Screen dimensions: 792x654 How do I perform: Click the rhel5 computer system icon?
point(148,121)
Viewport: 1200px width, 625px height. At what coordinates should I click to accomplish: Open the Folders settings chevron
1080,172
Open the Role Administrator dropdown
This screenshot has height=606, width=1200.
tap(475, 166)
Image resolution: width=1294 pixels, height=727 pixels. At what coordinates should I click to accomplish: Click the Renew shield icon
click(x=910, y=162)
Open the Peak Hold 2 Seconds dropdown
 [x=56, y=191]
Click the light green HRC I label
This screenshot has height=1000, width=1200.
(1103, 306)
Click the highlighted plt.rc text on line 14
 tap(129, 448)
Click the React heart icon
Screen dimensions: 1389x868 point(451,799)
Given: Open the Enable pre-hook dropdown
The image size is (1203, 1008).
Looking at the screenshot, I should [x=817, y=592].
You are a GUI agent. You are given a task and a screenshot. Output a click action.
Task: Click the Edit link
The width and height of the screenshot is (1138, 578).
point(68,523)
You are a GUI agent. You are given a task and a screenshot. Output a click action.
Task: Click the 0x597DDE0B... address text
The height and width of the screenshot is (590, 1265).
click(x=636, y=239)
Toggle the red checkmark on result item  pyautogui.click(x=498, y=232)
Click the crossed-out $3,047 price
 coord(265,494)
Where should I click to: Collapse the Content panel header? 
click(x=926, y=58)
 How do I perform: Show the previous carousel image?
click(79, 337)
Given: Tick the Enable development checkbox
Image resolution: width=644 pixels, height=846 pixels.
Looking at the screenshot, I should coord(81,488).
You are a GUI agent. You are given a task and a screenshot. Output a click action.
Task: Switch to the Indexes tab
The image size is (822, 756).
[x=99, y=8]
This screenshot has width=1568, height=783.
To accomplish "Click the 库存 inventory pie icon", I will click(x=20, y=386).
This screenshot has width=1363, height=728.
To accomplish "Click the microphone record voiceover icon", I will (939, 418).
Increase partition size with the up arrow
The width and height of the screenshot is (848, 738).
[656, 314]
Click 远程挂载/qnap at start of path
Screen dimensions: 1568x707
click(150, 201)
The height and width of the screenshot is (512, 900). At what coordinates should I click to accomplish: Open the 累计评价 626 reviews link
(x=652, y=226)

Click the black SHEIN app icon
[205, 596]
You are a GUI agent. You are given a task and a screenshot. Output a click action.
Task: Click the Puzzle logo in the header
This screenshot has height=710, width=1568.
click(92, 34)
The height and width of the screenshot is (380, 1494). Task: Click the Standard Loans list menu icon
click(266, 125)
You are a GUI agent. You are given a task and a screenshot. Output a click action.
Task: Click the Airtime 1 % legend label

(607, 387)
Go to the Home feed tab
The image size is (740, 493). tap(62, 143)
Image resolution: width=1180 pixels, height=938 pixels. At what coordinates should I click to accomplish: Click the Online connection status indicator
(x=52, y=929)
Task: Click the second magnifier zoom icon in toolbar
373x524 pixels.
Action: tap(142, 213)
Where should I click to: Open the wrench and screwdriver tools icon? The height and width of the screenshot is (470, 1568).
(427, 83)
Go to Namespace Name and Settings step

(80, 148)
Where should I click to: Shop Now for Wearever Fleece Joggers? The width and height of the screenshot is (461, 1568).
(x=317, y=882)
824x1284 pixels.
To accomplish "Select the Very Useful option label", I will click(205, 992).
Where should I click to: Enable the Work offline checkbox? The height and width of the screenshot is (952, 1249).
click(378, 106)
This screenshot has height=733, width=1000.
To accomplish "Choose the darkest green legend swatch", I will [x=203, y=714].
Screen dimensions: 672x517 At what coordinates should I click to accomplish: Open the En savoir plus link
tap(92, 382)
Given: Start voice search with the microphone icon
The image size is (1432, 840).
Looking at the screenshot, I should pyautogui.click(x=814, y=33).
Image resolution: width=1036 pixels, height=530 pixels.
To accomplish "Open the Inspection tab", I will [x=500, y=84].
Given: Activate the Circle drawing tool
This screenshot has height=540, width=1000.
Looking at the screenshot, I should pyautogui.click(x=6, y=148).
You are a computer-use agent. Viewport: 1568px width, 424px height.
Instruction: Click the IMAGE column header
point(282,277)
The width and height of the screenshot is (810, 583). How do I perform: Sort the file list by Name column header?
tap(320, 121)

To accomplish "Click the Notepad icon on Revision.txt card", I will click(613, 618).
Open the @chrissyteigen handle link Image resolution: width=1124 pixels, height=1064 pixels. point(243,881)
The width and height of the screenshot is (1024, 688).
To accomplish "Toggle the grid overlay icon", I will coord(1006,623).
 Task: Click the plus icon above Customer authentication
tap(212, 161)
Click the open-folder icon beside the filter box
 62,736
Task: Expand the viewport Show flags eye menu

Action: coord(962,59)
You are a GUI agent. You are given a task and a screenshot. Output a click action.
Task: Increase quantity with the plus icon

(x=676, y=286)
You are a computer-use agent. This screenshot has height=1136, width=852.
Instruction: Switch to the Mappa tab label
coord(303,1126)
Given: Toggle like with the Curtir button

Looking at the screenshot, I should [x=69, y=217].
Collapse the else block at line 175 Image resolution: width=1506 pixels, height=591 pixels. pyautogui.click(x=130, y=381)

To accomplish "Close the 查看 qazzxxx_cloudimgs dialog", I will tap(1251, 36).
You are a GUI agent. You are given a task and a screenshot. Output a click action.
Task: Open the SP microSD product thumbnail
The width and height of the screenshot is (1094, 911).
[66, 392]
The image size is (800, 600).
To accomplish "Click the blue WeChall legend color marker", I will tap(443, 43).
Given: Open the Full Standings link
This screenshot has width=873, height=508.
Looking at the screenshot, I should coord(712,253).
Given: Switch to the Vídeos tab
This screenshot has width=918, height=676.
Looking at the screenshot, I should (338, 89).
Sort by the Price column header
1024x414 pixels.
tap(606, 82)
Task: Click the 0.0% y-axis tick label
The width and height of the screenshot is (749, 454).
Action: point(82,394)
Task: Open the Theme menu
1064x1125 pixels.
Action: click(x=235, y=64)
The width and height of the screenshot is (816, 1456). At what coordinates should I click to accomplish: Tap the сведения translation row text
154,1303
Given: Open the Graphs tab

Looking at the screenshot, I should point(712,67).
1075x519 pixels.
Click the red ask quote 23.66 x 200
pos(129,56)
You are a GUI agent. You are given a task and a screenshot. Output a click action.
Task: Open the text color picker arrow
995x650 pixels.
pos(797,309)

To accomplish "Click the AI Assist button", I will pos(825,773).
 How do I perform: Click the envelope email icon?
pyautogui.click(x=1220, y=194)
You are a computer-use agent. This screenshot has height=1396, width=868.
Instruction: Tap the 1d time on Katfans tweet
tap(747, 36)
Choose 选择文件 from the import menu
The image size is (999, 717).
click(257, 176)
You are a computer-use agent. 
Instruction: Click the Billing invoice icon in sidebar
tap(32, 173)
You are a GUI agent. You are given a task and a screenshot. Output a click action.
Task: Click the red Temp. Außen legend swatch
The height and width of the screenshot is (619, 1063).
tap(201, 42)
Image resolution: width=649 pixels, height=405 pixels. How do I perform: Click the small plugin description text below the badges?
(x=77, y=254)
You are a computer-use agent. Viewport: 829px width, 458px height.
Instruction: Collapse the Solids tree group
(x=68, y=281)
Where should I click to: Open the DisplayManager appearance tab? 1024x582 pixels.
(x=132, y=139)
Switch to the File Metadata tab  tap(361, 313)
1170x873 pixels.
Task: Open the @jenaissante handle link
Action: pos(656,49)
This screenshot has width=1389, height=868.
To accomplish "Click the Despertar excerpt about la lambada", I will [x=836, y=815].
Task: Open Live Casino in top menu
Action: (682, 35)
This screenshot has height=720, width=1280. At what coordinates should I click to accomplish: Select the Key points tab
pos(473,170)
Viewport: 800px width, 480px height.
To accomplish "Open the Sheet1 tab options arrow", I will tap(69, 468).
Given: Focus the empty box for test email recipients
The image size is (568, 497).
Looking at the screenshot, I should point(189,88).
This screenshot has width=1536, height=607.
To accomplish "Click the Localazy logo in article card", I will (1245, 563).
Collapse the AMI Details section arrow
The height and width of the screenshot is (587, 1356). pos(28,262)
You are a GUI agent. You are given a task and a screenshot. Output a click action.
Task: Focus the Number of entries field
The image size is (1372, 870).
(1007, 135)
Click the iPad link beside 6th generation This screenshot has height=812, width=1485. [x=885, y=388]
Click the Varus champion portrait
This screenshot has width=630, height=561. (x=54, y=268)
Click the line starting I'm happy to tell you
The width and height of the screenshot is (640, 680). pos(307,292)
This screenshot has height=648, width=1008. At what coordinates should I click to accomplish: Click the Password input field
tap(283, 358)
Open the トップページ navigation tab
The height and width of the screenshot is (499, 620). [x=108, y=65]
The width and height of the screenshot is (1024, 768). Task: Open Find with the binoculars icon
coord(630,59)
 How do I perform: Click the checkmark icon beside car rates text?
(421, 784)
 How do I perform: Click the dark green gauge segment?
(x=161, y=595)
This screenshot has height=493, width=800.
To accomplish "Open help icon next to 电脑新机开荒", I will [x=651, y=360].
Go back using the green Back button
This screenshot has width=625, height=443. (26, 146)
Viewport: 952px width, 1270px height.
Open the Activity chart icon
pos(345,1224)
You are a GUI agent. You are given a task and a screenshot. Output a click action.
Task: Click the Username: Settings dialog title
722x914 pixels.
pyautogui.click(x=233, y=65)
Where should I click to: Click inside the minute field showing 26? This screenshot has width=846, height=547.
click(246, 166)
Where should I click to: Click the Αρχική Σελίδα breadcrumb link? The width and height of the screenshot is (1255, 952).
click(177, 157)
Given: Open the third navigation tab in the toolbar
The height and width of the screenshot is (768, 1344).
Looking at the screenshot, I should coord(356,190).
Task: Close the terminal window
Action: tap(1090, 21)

■ ■ ■ ■ ■ ■ ■

§ **TASK DETAILS**: What is needed is how many lines of the listing include the string "Focus", given as a bare number.

§ **OUTPUT FOR THIS EXERCISE**: 2